EXTRAIT DU TEXTE:
<<<<

Donc oui, James Franco se coupe l'avant-bras à la fin du film.
C'est même un des nombreux défauts du film, nous n'attendons que ça, qu'il se déchire la bidoche. Le suspense du film ("le marketing m'a tuer" semble-t-il dire) n'est donc pas une question de "quoi" mais une question de "quand", interrogation vachement moins propice à l'épanouissement d'un intérêt cinématographique. Boyle pourrait ici développer un thème ("un quoi ?" demande-t-il), à peine esquissé en l'occurrence : la lente mais fatale prise de conscience du mec qui se ment à lui-même. Le suspense du film tourne autour de deux axes, passionnants vous allez voir : quand est-ce qu'Aron va se résoudre à boire sa propre urine ? quand est-ce qu'Aron va se déchirer la paluche ? Le voir aborder ces questions sur le ton de la simili-rigolade auprès de sa caméra/sidekick pour ensuite s'exécuter, poussé par l'instinct du survie, relève d'un assez bon niveau comique (involontaire), seule sucrerie que vous procurera ce film creux.
Abordons le style de Danny Boyle, peut-être un peu moins insupportable que d'habitude si on considère le passage du filtre jaune pisse (son grand classique) au orange pétant comme un progrès. Sinon, c'est gros plan du fond de la gourde, split-screens épileptiques et multicams foireux. On a connu plus sobre.
Mais le pire reste l'aspect racoleur du projet. Peu étonnant vu le CV du mec, bien entendu. Loin de moi l'idée de prêter des intentions sadiques à ce dernier, mais voir le personnage se débattre comme un dératé contre son rocher sur fond de soul-music n'est peut-être pas un choix de mise en scène des plus classes.

>>>>

(Entrées du jeu de données)
<<<<

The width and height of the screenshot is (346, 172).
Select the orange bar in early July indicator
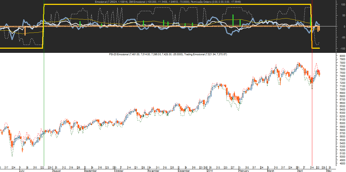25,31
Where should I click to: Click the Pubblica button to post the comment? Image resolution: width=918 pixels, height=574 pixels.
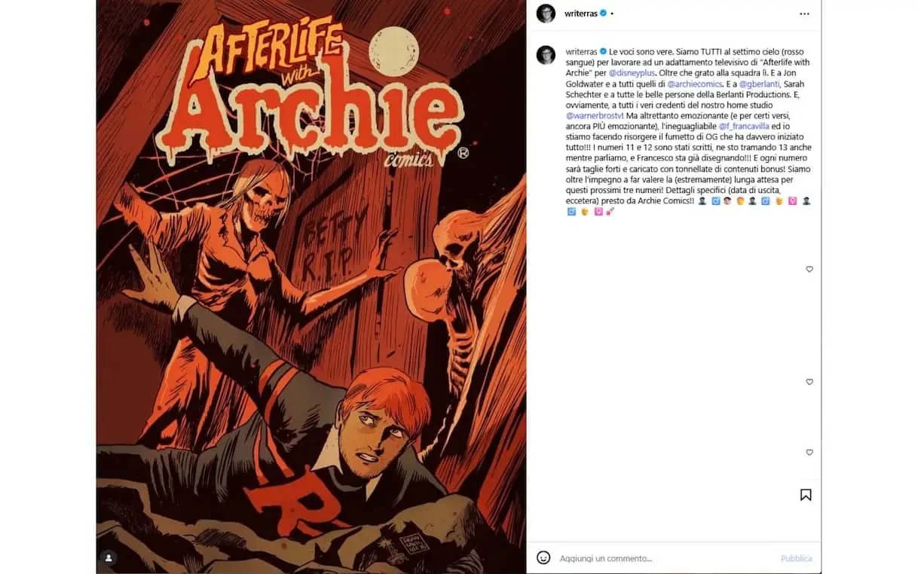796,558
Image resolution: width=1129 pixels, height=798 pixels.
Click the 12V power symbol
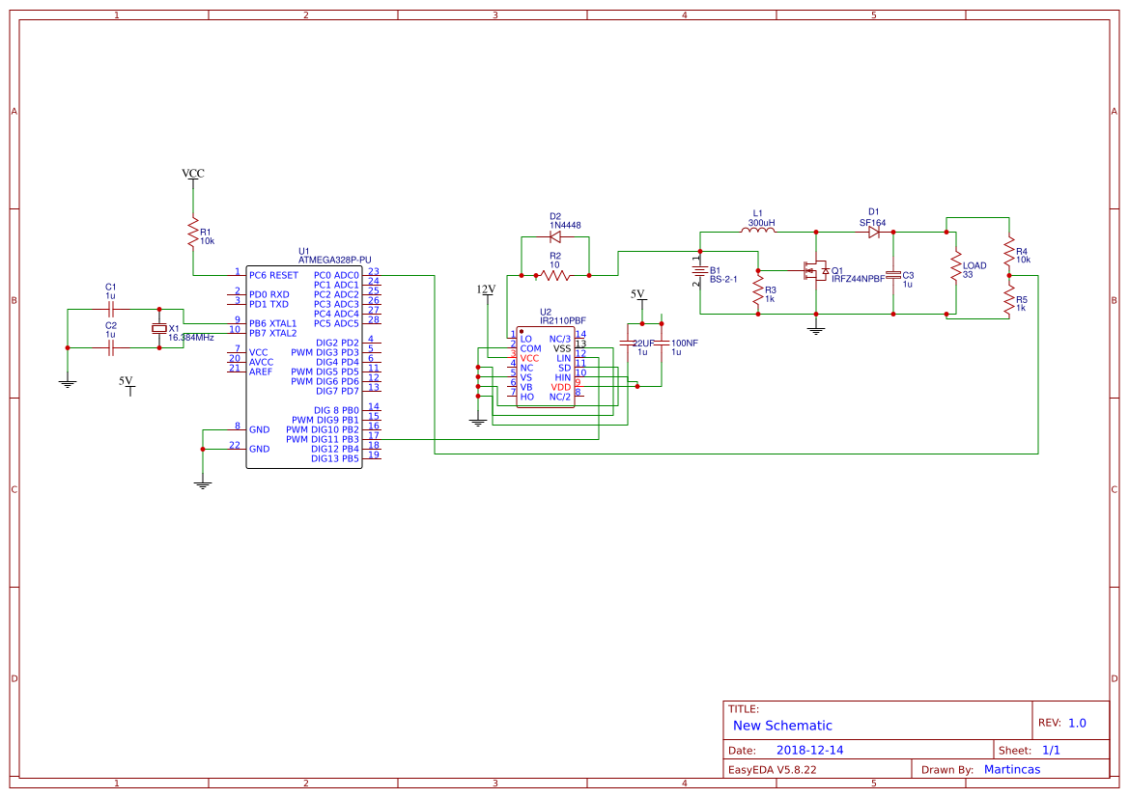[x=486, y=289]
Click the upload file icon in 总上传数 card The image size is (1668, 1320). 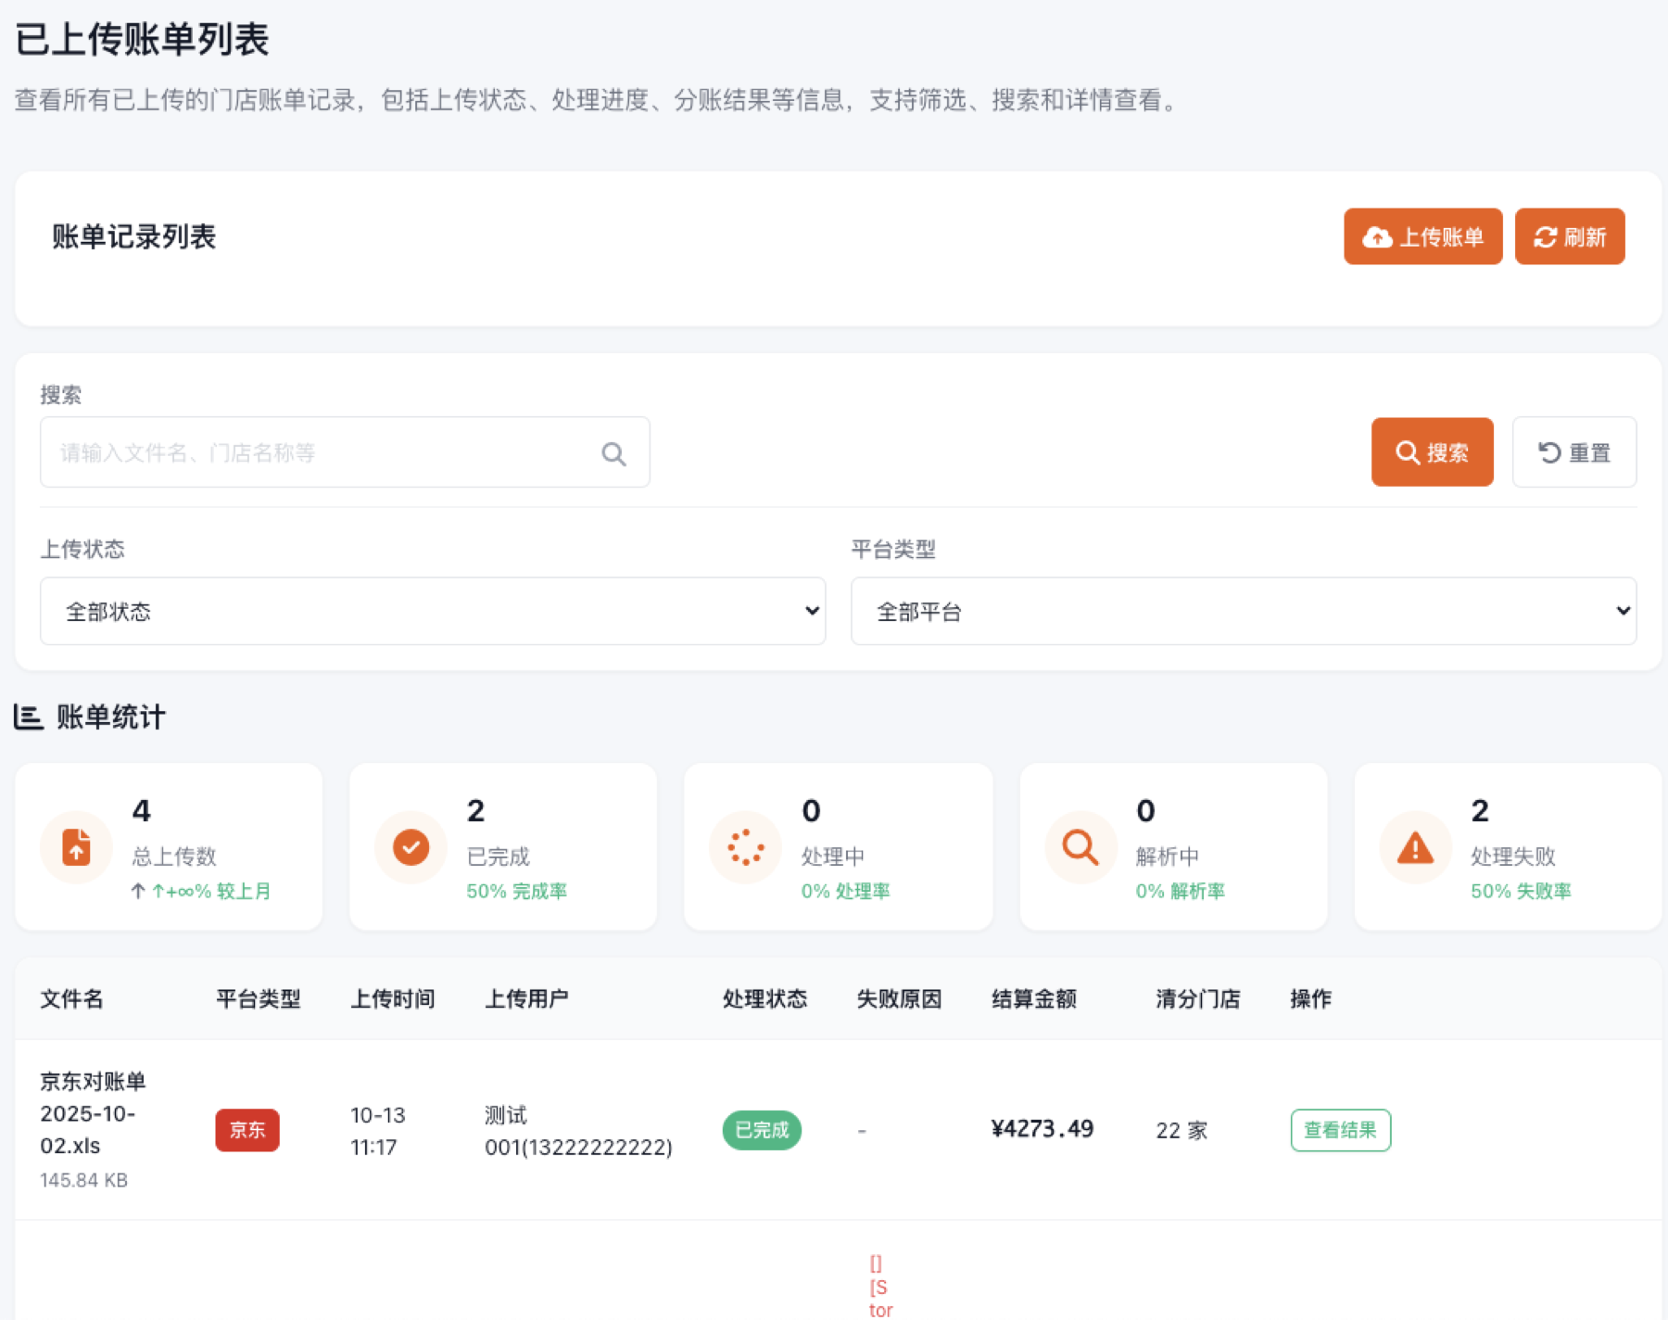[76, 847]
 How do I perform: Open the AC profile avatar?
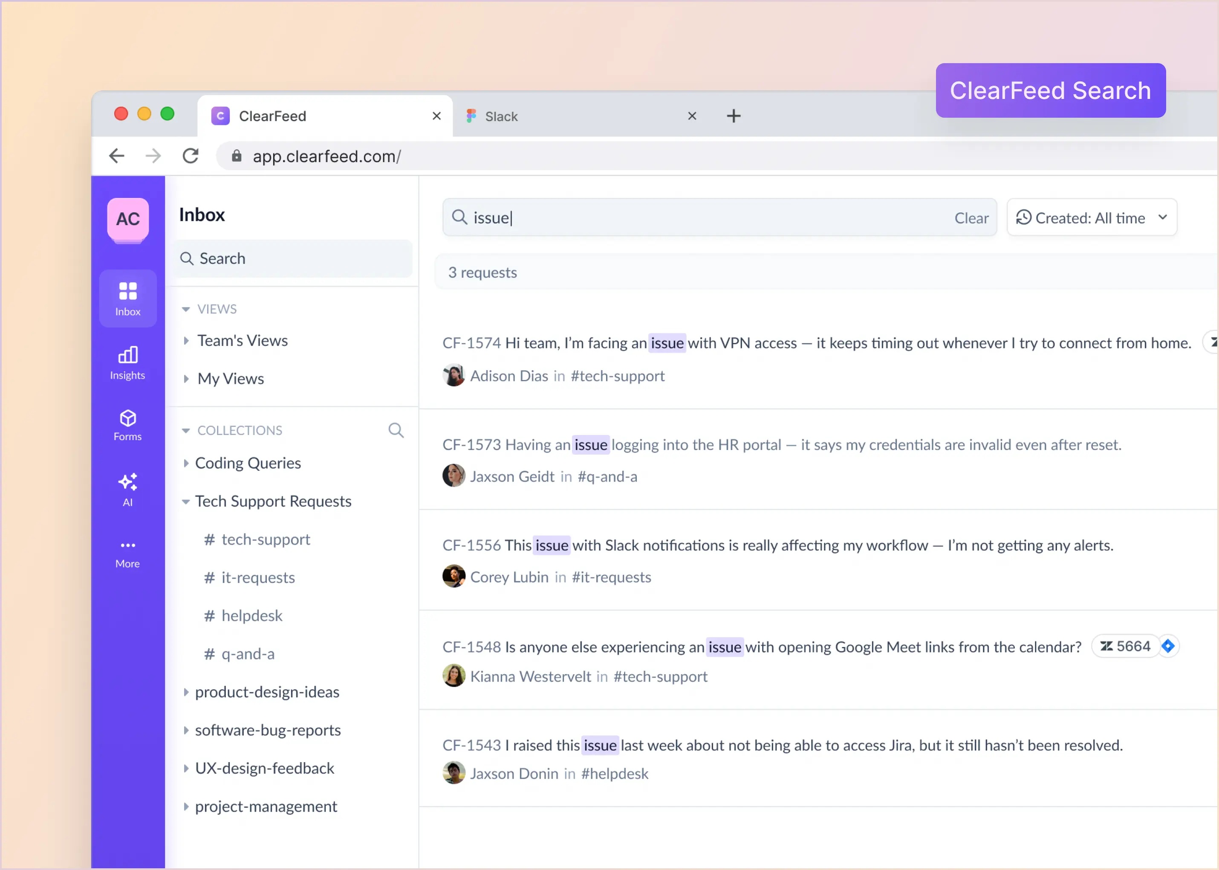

>>>>

EXERCICES:
**1.** Traduisez en anglais la phrase suivante de la critique de film : « Mais le pire reste l'aspect racoleur du projet. »
**2.** Poursuivez la critique de film au-delà de sa dernière phrase.
Les entrées ne jouent ici aucun rôle.

CORRIGÉ DÉTAILLÉ:
**1.** But the worst part remains the sensationalist nature of the project.

**2.**
L'implication émotionnelle, c'est zéro, Boyle prenant le très contestable parti de ne jamais recourir à des flash-backs en tant que tels, leur préférant des transes hallucinatoires qui ne viennent certes pas perturber la fluidité du récit, mais qui ne permettent en aucun cas de faire d'Aron un personnage attachant, vivant, car quasiment "sans aucun contact avec l'extérieur" même avant de se retrouver coincé au milieu de nulle part. Au lieu de ça donc, on a droit à la réunion de tous ses proches (les américains appellent ça une intervention), à la représentation imaginée de son futur bambin, et bien sur, le fantasme du sauvetage miraculeux, appel d'air scénaristique bien pratique dans ce type de production à vocation claustrophobique option survival.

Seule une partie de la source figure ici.